AI, strategia e futuro del lavoro

Jean-Paul Carvalho, professore di economia politica all’Università di Oxford e direttore di Oxford Elevate, sostiene che l’intelligenza artificiale non rappresenterà una semplice evoluzione dell’automazione, ma una trasformazione economica paragonabile, per impatto, alla Rivoluzione Industriale.

Perché questa rivoluzione è diversa

Secondo Carvalho, l’AI presenta quattro caratteristiche che la rendono unica:

  • Automatizza attività cognitive, non solo manuali. Per la prima volta una tecnologia interviene nelle capacità che hanno sempre distinto l’essere umano: ragionare, apprendere e creare conoscenza.
  • È una tecnologia trasversale, applicabile praticamente a qualsiasi settore economico.
  • Si scala globalmente: poche aziende possono servire il mondo intero.
  • Produce nuova conoscenza, con implicazioni economiche e geopolitiche paragonabili a quelle dell’energia nucleare.

L’impatto sul lavoro

L’AI aumenta chiaramente la produttività individuale.

Le ricerche mostrano, ad esempio, che:

  • gli operatori di customer service assistiti dall’AI gestiscono circa il 15% di pratiche in più ogni ora;
  • nella programmazione software si osservano miglioramenti analoghi.

In alcuni casi l’AI sostituisce già completamente il lavoro umano: uno studio su 70.000 candidati ha rilevato che un selezionatore vocale basato su AI ha ottenuto risultati migliori dei recruiter umani in termini di assunzioni, inserimento e permanenza dei nuovi dipendenti.

Più produttività, ma non necessariamente meno occupazione

Finora gli studi macroeconomici e ricerche svolte dall’Università di Oxford mostrano un quadro equilibrato.

Negli Stati Uniti e in Danimarca:

  • non si osservano ancora forti riduzioni dell’occupazione complessiva;
  • cambiano invece le strutture organizzative;
  • alcune mansioni diminuiscono mentre altre aumentano.

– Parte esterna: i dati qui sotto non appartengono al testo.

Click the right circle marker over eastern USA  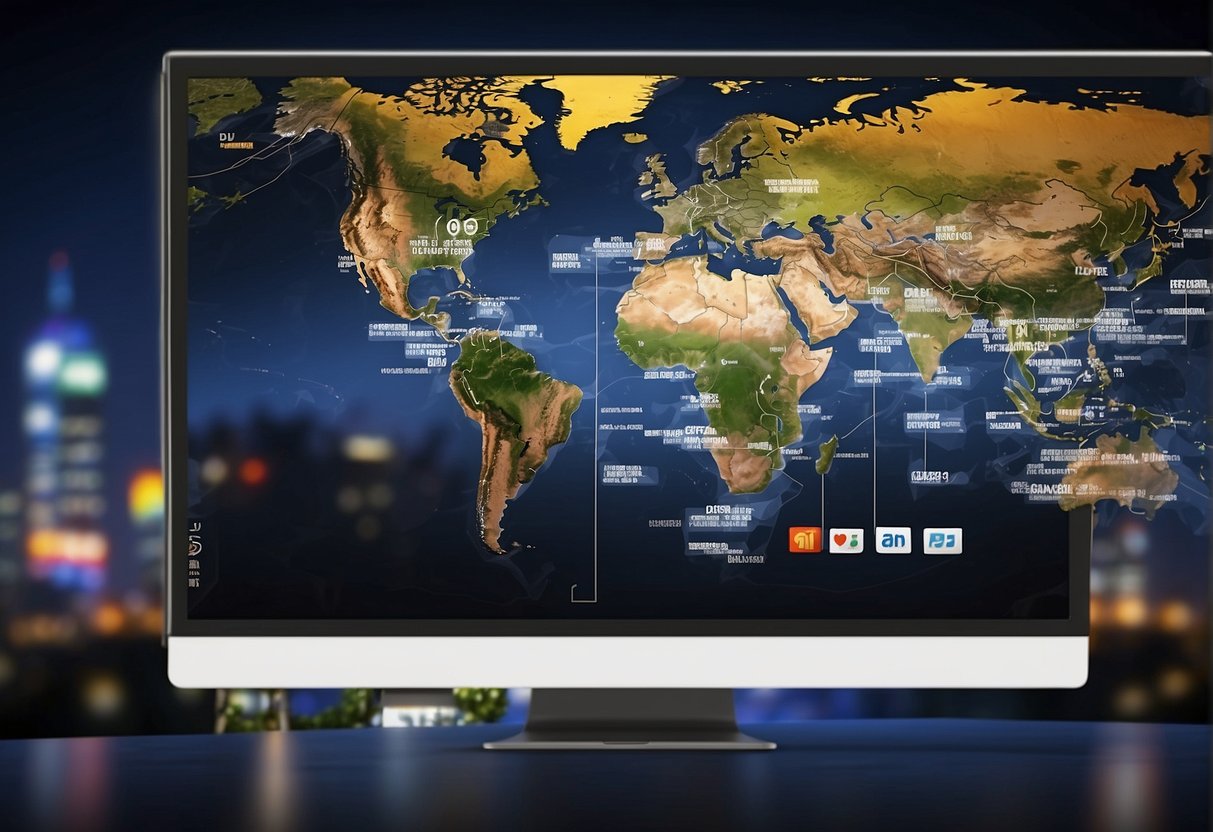click(468, 229)
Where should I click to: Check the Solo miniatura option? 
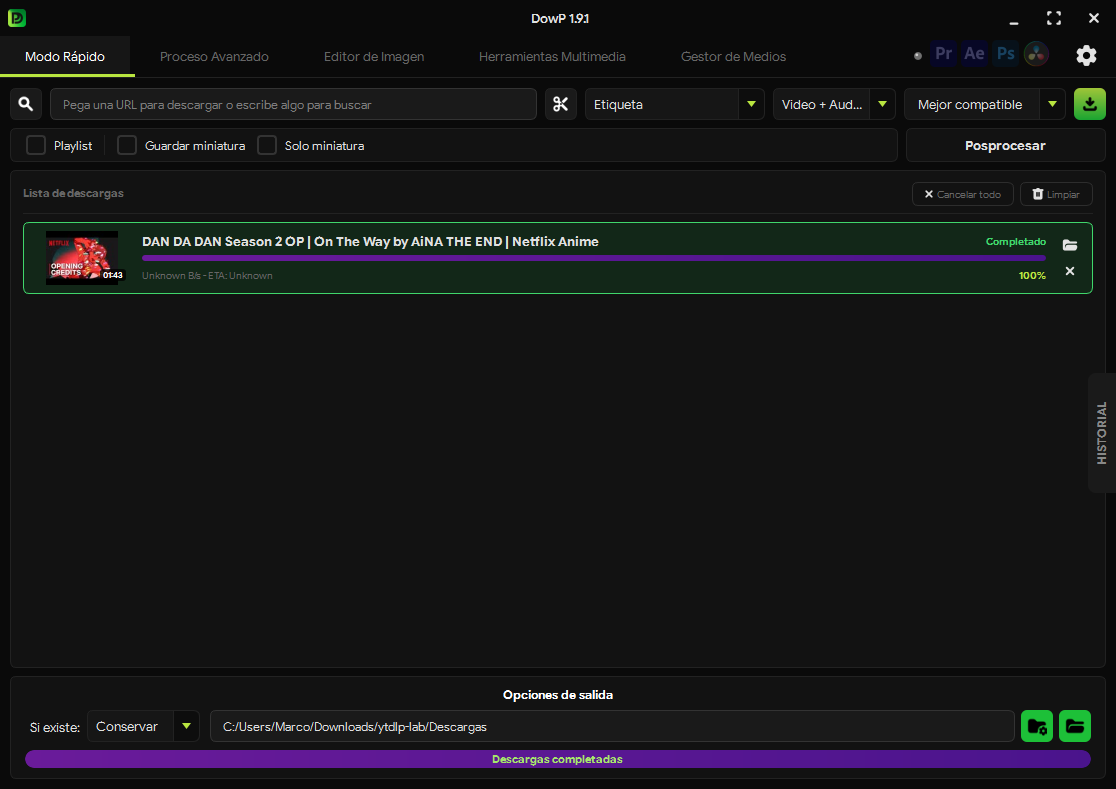pyautogui.click(x=267, y=145)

L’effetto principale, oggi, è una profonda riorganizzazione interna delle aziende.

Il grande rischio: rompere la filiera dei talenti

Il fenomeno che più preoccupa riguarda i giovani.

Le imprese stanno assumendo meno profili junior perché molte attività iniziali possono essere svolte dall’AI.

Il rischio è evidente:

  • meno giovani entrano;
  • meno persone fanno esperienza;
  • fra dieci o quindici anni potrebbero mancare i manager esperti chiamati a supervisionare gli stessi sistemi di AI.

È un rischio strategico che molte aziende non stanno ancora considerando.

Le nuove sfide per i CEO

Secondo Carvalho, i leader dovranno affrontare temi completamente nuovi:

  • costruire sistemi affidabili per controllare agenti AI;
  • prevenire frodi, deepfake e rischi informatici;
  • ripensare processi, ruoli e modelli organizzativi;
  • diventare agili quanto una startup.

L’AI non crea valore semplicemente acquistando nuovi software.

Il vero vantaggio competitivo nasce dal ridisegnare processi, eliminare burocrazia e ripensare l’organizzazione.

Dove nascerà il vantaggio competitivo

Chi catturerà la maggior parte del valore economico dell’AI?

Potrebbero essere:

  • i grandi sviluppatori di modelli;
  • le piattaforme digitali;
  • le aziende tradizionali capaci di integrare rapidamente l’AI nei propri processi.

Una cosa, però, appare certa: la qualità del management sarà il principale fattore competitivo.

Automazione o potenziamento delle persone?

Oggi i modelli progettati dimostrano di essere migliori del 99% delle persone in un determinato compito.

La sfida sarebbe sviluppare un’AI che potenzi il lavoro umano, aumentando la produttività senza sostituire competenze e professionalità.

Questa scelta avrebbe effetti positivi non solo sull’occupazione, ma anche sulla formazione delle competenze future.

L’intelligenza artificiale non sta semplicemente cambiando il modo di lavorare.

Sta modificando il modo in cui le aziende:

  • assumono;
  • formano;
  • organizzano;
  • sviluppano la leadership.

Le imprese che useranno l’AI solo per ridurre i costi rischiano di perdere il capitale umano necessario per guidare l’azienda domani.

Quelle che sapranno riprogettare l’organizzazione mantenendo le persone al centro potranno trasformare l’AI nel più grande acceleratore di competitività degli ultimi decenni.

La frase su cui riflettere

“L’intelligenza consiste non solo nella conoscenza, ma soprattutto nella capacità di applicarla”, Aristotele.